These parameters are automatically calculated by nibabel. This most likely happens because your input data was int16 or uint16.

Imaging data is generated with analog-to-digital converters (ADCs) in the scanner hardware. Many scanners have 7-bit ADCs (IIRC) and some modern scanners now have 12-bit. In any event, these recordings can be stored in 16 bit integers, along with scaling parameters to ensure that the original values can be recovered. dcm2niix will preserve these in the NIfTI files.

For almost all operations in fMRIPrep, these data will be automatically promoted to float32 (or occasionally float64), applying the scale factors in order to preserve their intended values. However, no amount of processing can inject more bits of precision than the original input data contained. Therefore, when producing outputs, fMRIPrep will finally recast to the original precision. This is done automatically when nibabel needs to store data in a dtype that has a smaller range than the data.
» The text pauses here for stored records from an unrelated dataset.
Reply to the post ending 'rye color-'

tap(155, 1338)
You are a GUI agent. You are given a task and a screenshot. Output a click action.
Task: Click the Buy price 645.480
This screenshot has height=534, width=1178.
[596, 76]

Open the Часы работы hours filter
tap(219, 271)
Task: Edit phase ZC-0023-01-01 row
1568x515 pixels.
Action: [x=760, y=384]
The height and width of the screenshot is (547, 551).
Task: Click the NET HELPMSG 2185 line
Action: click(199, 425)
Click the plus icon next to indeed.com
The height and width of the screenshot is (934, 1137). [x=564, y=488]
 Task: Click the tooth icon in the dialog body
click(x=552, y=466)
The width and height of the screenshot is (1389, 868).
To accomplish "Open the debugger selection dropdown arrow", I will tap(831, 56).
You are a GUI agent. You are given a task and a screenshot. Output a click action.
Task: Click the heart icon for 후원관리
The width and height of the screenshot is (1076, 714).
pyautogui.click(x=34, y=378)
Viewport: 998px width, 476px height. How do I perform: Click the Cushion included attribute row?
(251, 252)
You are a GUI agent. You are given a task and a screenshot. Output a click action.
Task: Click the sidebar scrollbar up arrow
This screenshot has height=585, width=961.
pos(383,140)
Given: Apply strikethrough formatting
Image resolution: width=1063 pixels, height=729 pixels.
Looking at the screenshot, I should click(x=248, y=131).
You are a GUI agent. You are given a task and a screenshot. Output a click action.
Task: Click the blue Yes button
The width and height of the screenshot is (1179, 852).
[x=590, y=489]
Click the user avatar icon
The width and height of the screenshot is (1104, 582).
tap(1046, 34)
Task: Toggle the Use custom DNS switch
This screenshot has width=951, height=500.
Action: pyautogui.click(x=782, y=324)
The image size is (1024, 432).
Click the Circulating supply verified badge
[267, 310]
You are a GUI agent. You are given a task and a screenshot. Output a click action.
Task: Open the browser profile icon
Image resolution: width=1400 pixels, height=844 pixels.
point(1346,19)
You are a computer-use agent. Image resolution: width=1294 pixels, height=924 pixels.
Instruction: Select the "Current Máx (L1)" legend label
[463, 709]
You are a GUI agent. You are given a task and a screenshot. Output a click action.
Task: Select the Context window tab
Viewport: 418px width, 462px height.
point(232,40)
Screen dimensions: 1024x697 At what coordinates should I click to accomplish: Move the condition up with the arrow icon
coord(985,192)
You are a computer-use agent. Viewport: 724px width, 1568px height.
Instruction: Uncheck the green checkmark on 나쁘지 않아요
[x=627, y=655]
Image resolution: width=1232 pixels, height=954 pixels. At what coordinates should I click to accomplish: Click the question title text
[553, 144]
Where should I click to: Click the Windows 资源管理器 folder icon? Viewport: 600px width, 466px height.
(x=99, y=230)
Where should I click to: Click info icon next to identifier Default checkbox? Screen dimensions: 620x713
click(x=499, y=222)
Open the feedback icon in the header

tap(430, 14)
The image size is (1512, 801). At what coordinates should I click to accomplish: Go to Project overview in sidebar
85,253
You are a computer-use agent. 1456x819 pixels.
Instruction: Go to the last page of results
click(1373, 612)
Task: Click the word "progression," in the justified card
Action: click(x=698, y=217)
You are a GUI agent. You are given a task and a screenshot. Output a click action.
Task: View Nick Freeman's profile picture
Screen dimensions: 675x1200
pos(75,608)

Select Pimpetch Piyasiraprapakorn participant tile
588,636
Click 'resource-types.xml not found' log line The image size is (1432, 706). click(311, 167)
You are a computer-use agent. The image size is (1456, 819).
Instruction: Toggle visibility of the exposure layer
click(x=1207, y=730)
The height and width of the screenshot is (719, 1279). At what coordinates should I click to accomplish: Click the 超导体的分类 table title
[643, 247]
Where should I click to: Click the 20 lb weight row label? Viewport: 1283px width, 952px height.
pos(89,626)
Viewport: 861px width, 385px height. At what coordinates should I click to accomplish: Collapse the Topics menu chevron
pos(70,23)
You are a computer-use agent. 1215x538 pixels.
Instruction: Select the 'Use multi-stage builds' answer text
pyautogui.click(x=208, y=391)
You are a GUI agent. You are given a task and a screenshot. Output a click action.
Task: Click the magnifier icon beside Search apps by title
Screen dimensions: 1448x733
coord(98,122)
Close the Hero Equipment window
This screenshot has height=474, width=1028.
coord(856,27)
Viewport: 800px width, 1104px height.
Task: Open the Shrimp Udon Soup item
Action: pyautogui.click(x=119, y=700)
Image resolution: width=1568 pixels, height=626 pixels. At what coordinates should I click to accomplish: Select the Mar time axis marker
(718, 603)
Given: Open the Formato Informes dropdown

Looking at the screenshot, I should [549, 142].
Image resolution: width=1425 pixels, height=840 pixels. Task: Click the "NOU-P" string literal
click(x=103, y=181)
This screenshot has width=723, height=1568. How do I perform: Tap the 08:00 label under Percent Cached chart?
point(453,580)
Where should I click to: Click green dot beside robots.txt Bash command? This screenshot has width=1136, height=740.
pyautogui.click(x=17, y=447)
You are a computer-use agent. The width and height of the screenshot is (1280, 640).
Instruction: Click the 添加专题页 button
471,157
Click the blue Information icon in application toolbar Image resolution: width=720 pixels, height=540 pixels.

If you take the minimum and maximum data values and the number of bits of precision you have, you can calculate the factors:

```
pr = (500, 2000) # Plausible range
nbits = 16 # 16-bits of precision
scl_slope = (pr[1] - pr[0]) / (2 ** nbits) # Resolvable difference
scl_inter = pr[0] # Minimum value
```

(This assumes you’re targeting an unsigned 16-bit integer… It’s slightly more complicated for int16, but it doesn’t add clarity to cover that case.)

If you save a float32 dataset as int16 and reload it, the max difference in data will be `± scl_slope / 2`

. This will be one or two of your least significant bits, and leave you plenty of room to preserve the original ≤12 bits of precision.